The brand of calf manna we use is Manna Pro.  It is a brand that has been around for many years and is used for many species of livestock.  I like Manna Pro because it has some ingredients in it that just make sense to be used in a situation such as Zeus’s. 

Manna Pro has Brewers Yeast in it which helps with digestion of the calf manna, but also Brewers Yeast can have a positive effect on milk production.  Two herbal ingredients of Manna Pro are Fenugreek and Anise Oil.  Both Fenugreek and Anise are ingredients that I use in the herbal lactation stimulant that I make up for my expectant dams (we feed the herbal lactation stimulant two weeks prior to birthing and for two weeks post birthing).  The Manna Pro Calf Manna also contains Vitamin A supplement, VitaminD supplement, Vitamin E supplement and Vitamin B12 – all vitamins that are used to help encourage good growth.   Linseed Meal is another ingredient that is in the Calf Manna and which is helpful to good growth and overall condition. 

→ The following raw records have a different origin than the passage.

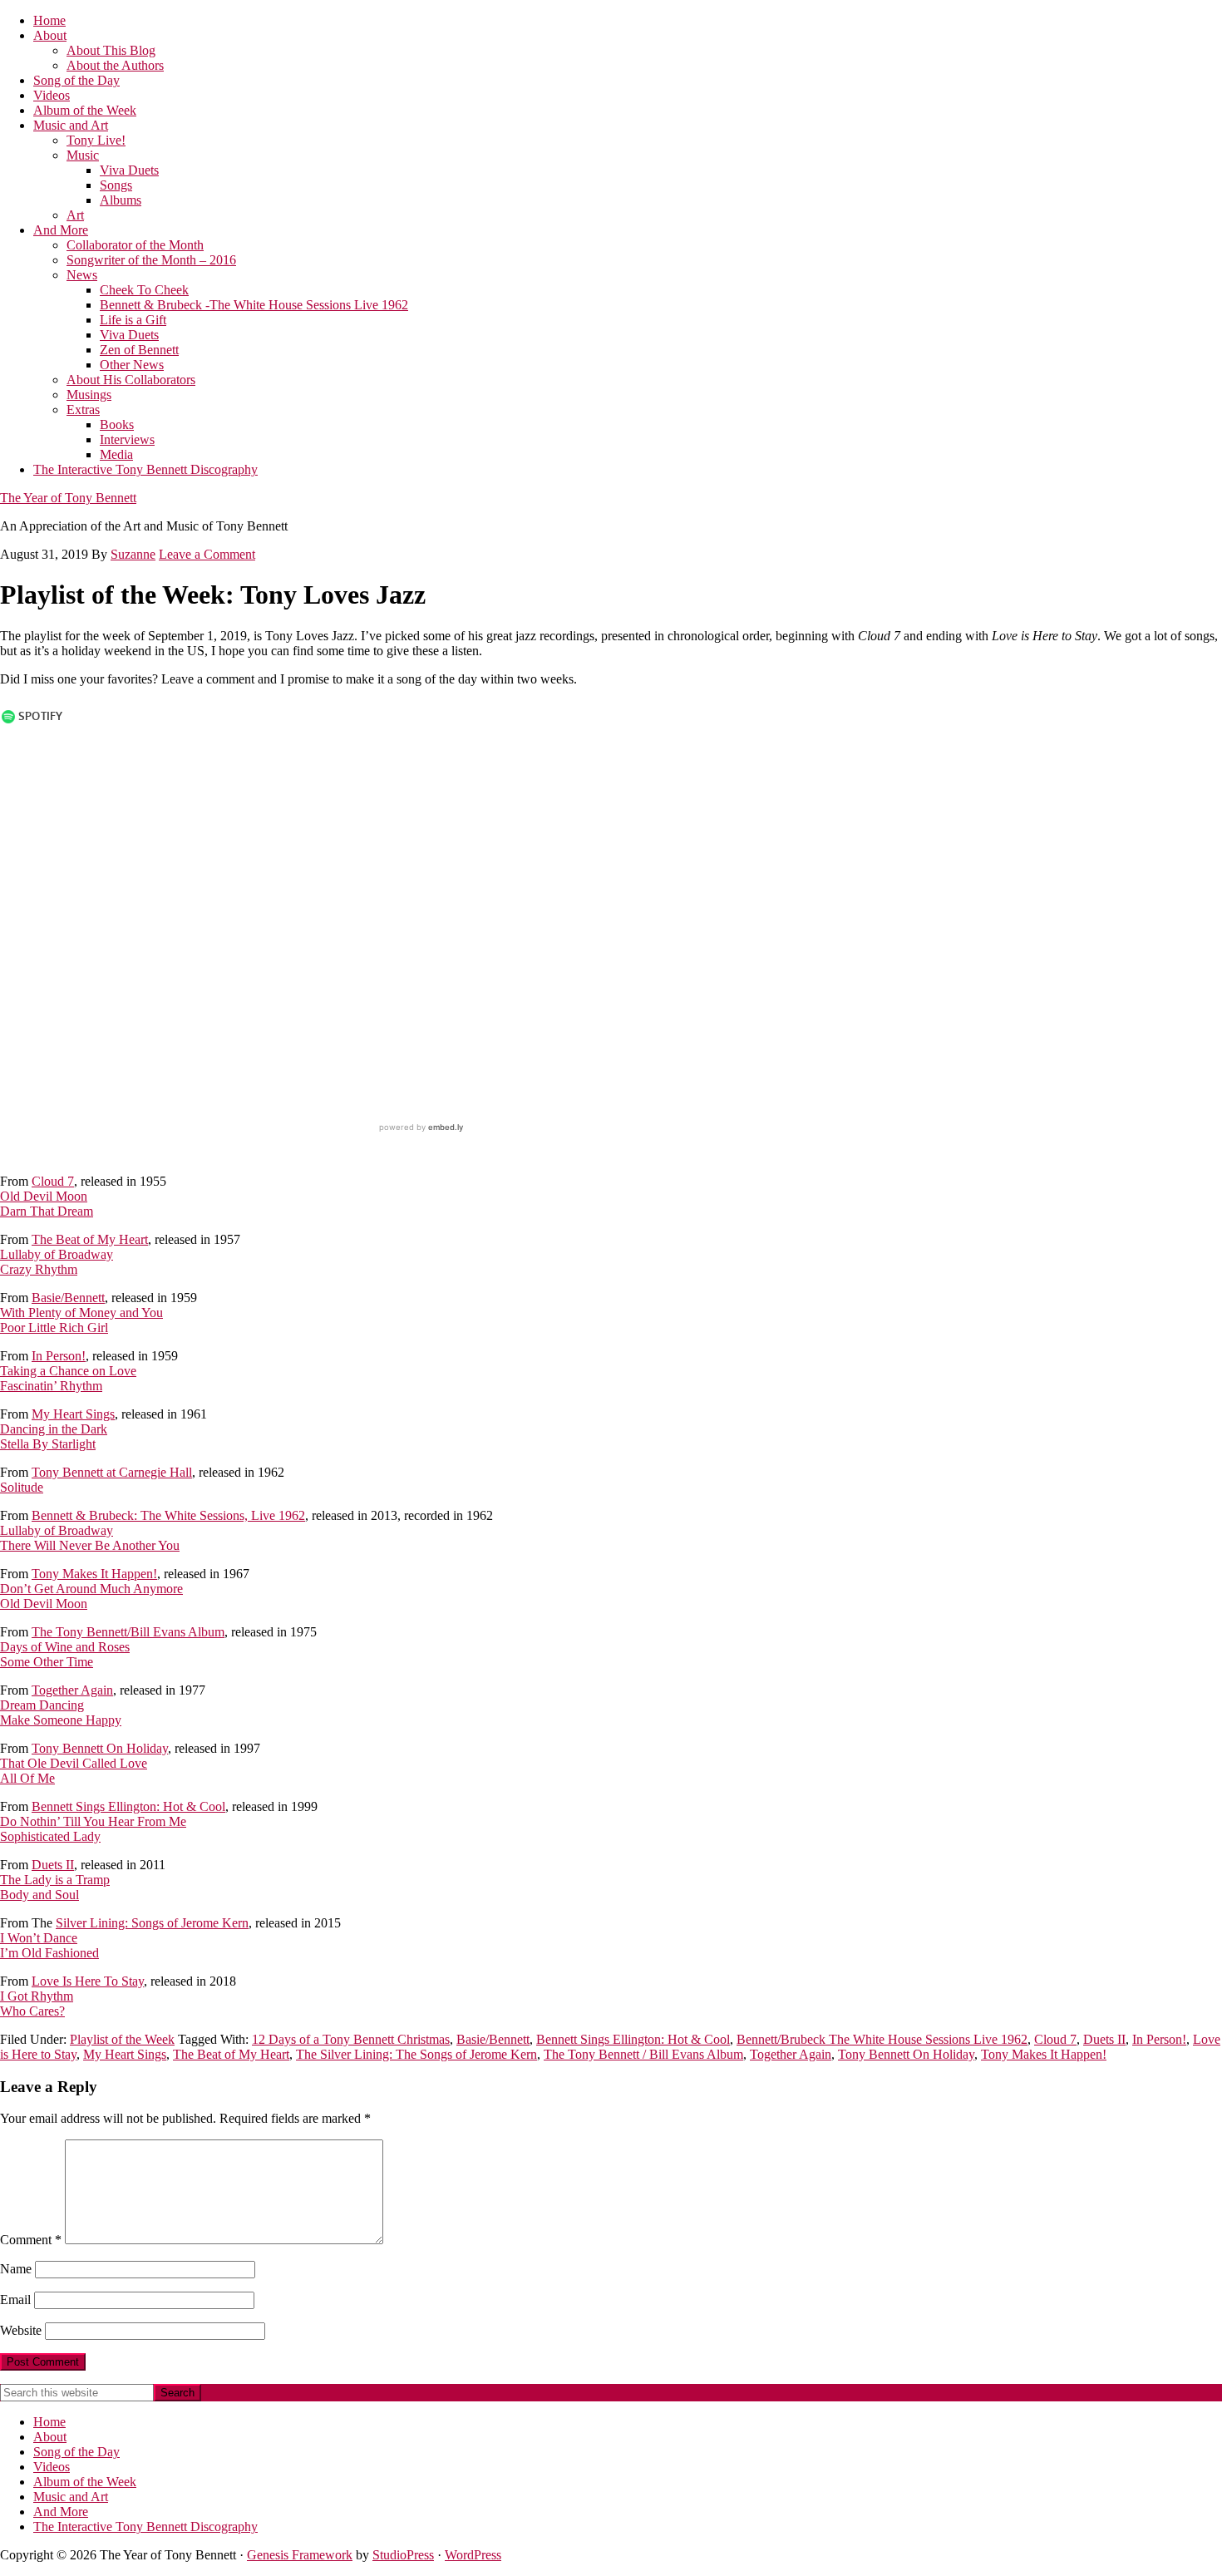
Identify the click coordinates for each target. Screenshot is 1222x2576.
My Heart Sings (73, 1414)
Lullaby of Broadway (56, 1254)
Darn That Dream (46, 1211)
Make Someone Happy (60, 1720)
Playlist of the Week (122, 2039)
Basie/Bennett (68, 1297)
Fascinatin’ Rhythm (51, 1386)
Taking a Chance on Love (68, 1371)
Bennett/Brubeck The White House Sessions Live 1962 (882, 2039)
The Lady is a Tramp (55, 1880)
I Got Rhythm (36, 1996)
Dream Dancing (42, 1705)
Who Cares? (32, 2011)
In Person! (59, 1356)
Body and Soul (39, 1895)
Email (15, 2299)
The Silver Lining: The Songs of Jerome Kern (416, 2054)
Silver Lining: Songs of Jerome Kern (152, 1923)
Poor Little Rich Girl (54, 1327)
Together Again (72, 1690)
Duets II (53, 1865)
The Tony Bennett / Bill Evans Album (643, 2054)
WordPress (473, 2555)
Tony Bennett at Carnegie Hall (112, 1472)
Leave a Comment (207, 554)
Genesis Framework (299, 2555)
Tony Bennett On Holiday (100, 1748)
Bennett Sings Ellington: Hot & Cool (128, 1806)
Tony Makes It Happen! (94, 1574)
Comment (31, 2240)
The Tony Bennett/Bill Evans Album (128, 1632)
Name (16, 2269)
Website (21, 2330)
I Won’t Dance (38, 1938)
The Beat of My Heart (90, 1239)
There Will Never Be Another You (90, 1545)
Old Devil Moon (43, 1196)
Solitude (21, 1487)
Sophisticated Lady (50, 1836)
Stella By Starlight (48, 1444)
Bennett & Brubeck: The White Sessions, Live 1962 (168, 1515)
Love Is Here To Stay (88, 1981)
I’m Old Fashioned (49, 1953)
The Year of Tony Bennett (68, 498)
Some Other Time (46, 1662)
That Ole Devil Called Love (73, 1763)
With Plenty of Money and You (81, 1312)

The Calf Manna runs about 25% protein, which is a high protein level for alpacas.  Certainly I would not feed it to the whole herd, but for those who are struggling to keep weight on or for dams that are low milk producers it can be a good choice.  The other caution I have about feeding calf manna to alpacas is the copper levels, which may be a bit high for alpacas.  Feeding it short term should not be a problem but I would not suggest using it long term as an alpaca’s regular daily feed.

Finally I think it is important with young crias to make sure they are getting adequate access to hay or grazing.  Very young crias of course do not graze or eat hay, but as they age you will see them starting to nibble at the grass or walking around with a piece of hay in their mouth.  Once crias have started to nibble on hay or grass do make sure that there have somewhere that they can have access to hay without the adults being able to jostle them out of the way.  Some breeders use a creep feeder, which enables the crias to go in and out of an area of the pasture, but blocks the adult alpacas from entering.  We use our “cria club” a pen where the crias go in the morning and evening while the adults are receiving their feed.  The cria club is for crias only and allows them to have some time with a hay feeder and, once they are old enough, a tray of pellet supplement.  Here they can eat in peace without being threatened or shoved out of the way.  The cria club is also an excellent place to introduce crias to being handled and halter training.

Having a slow growing cria can be a very frustrating and worrying experience.  Crias can crash rapidly, which, of course, is the last thing any alpaca breeder wants.  With your vet’s input and your persistence and good management crias can be helped to get over the stumbling block of slow initial growth.